4) You have a number of fascinating characters in ‘Little Green’, one of my favourites was Mama Jo, tell us how she came about? And where can I get me some of that Gator’s Blood?
I don’t know about the gator’s blood but Mama Jo comes from my Cousin Alberta. When Alberta was a child she was bitten by a rat on her arm. The limb turned jet black and swelled up to three times its size. Alberta came down with fever and everyone thought she would die. This was in Texas in the thirties and there was no going to a doctor so a healer woman from the neighbourhood came over. She made a secret poultice and wrapped it around the bite. The next day the arm had returned to its normal size and colour and the fever was gone. When Alberta took off the bandage she found a dead toad with its belly slit open and pressed against the wound. That’s my Mama Jo.

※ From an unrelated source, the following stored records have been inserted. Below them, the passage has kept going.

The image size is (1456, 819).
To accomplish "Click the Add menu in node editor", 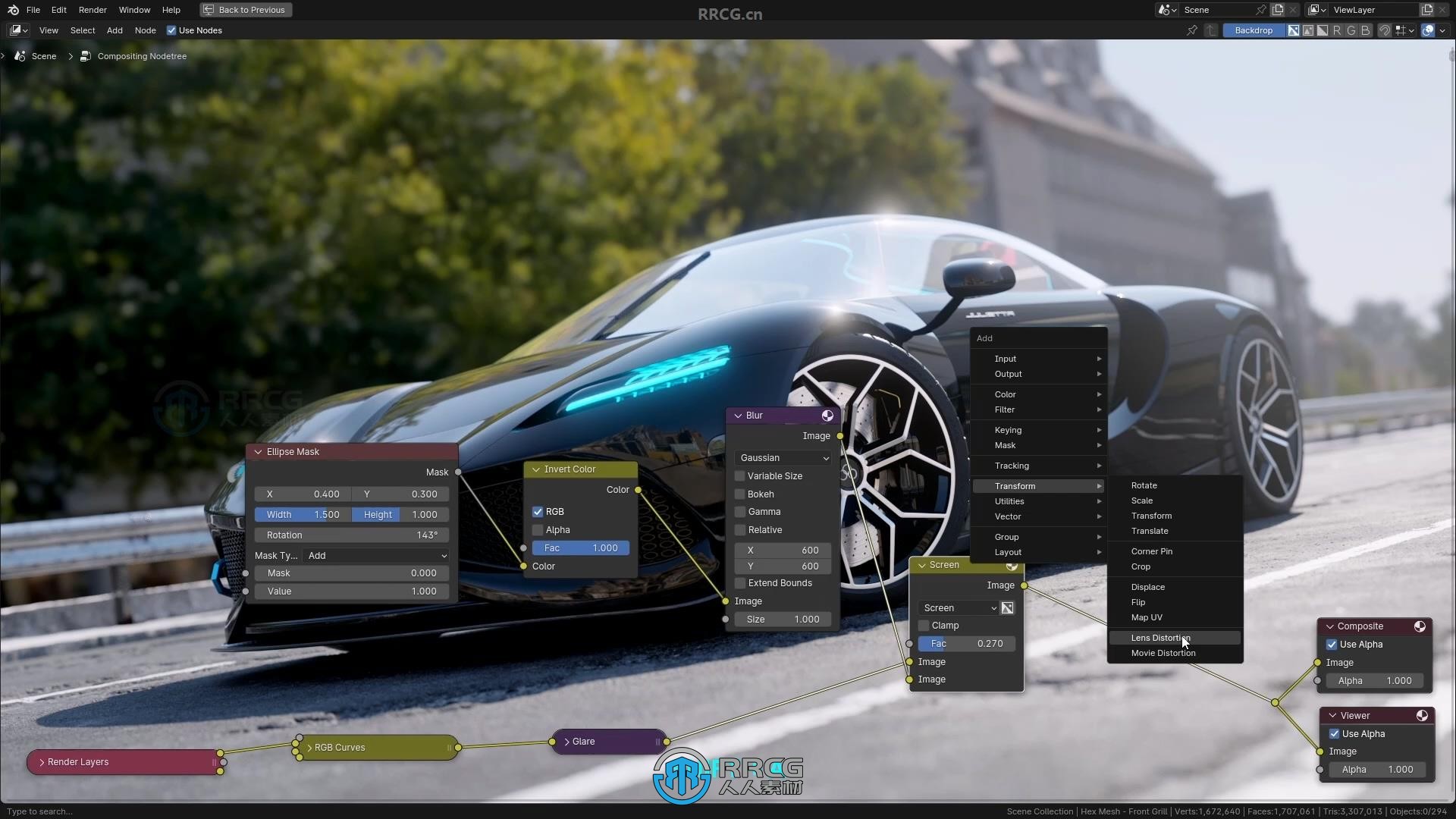I will [x=113, y=30].
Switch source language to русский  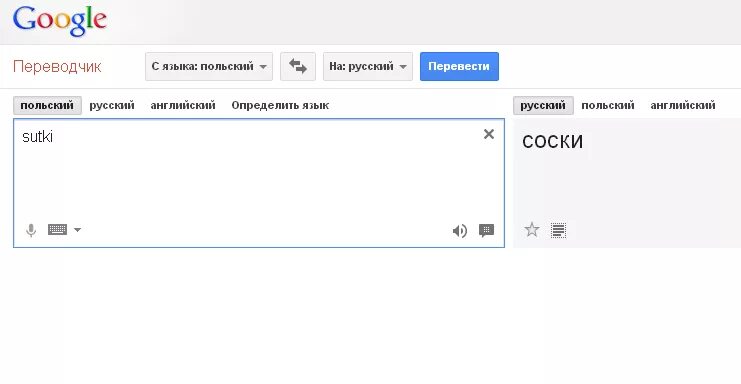point(112,105)
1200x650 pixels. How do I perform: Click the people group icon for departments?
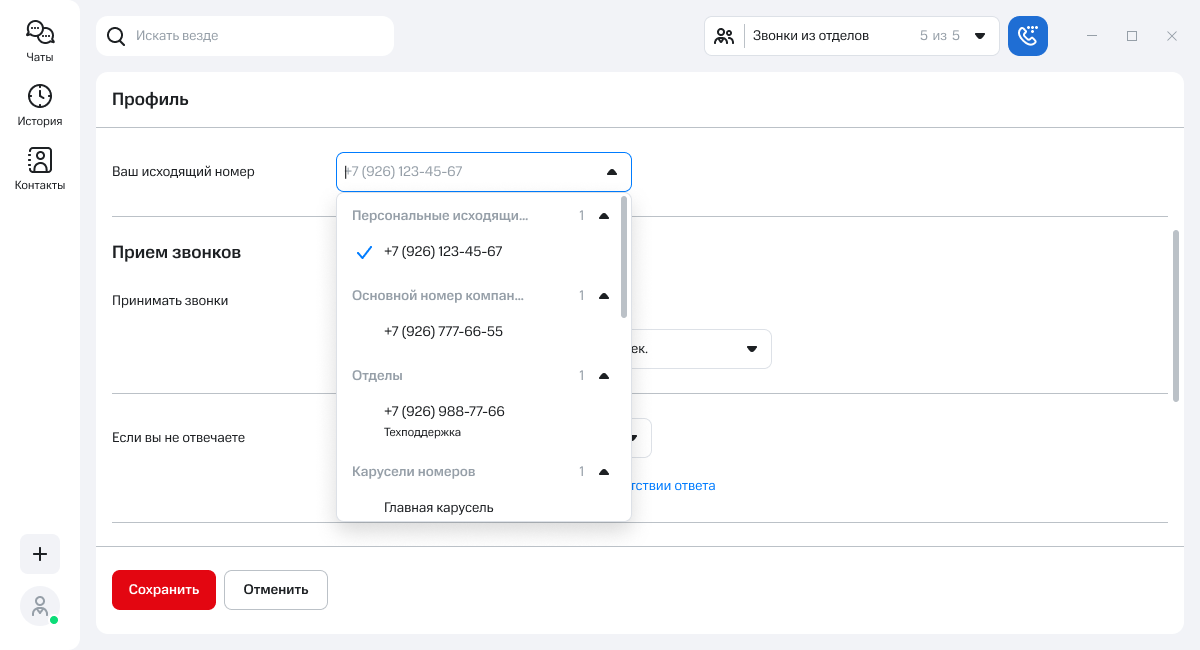(725, 36)
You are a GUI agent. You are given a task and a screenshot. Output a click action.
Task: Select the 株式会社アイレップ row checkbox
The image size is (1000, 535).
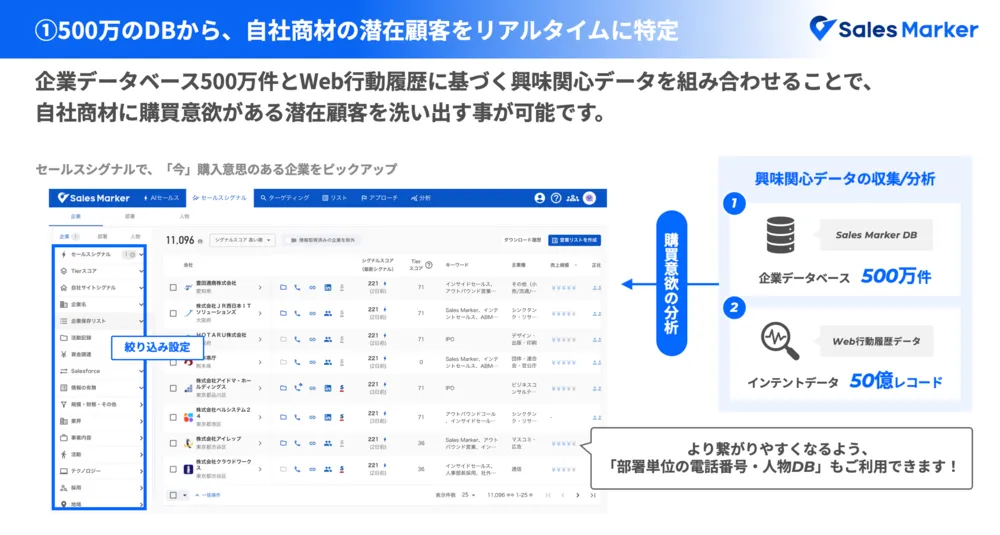(x=173, y=442)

5) You conjure up a wonderful sense of place and time. How important is this to you?
Place and time is ninety percent of story. If you know where you are and what time it is you also know where you want to be.
6) When you look back at your oeuvre, do you see something that links your work?
Black male heroes – the most underrated champions of the western world.
7) Raymond Chandler reportedly once wrote of crime fiction that the "mystery and the solution of the mystery are only what I call 'the olive in the Martini'". What’s your view?
I agree with your countryman on that. Fiction is defined by the voice and the evocations of that voice. Looking at the same question from another point of view; fiction is like any holiday: the final destination is coming back home but the journey is what you love.
8) You’ve been publishing your work for a number of years now – how do you see the role of the writer changing and how have you evolved as a writer since your first book?
I have changed as a writer inasmuch as I have become more myself.
9) Any plans to come over and meet your fans in the UK?
I’ll be there in October.
10) What would you say are the top three crime novels that have made a lasting impression on you?
The Maltese Falcon, The Long Goodbye, and any Rex Stout novel where Archie Goodwin starts talking.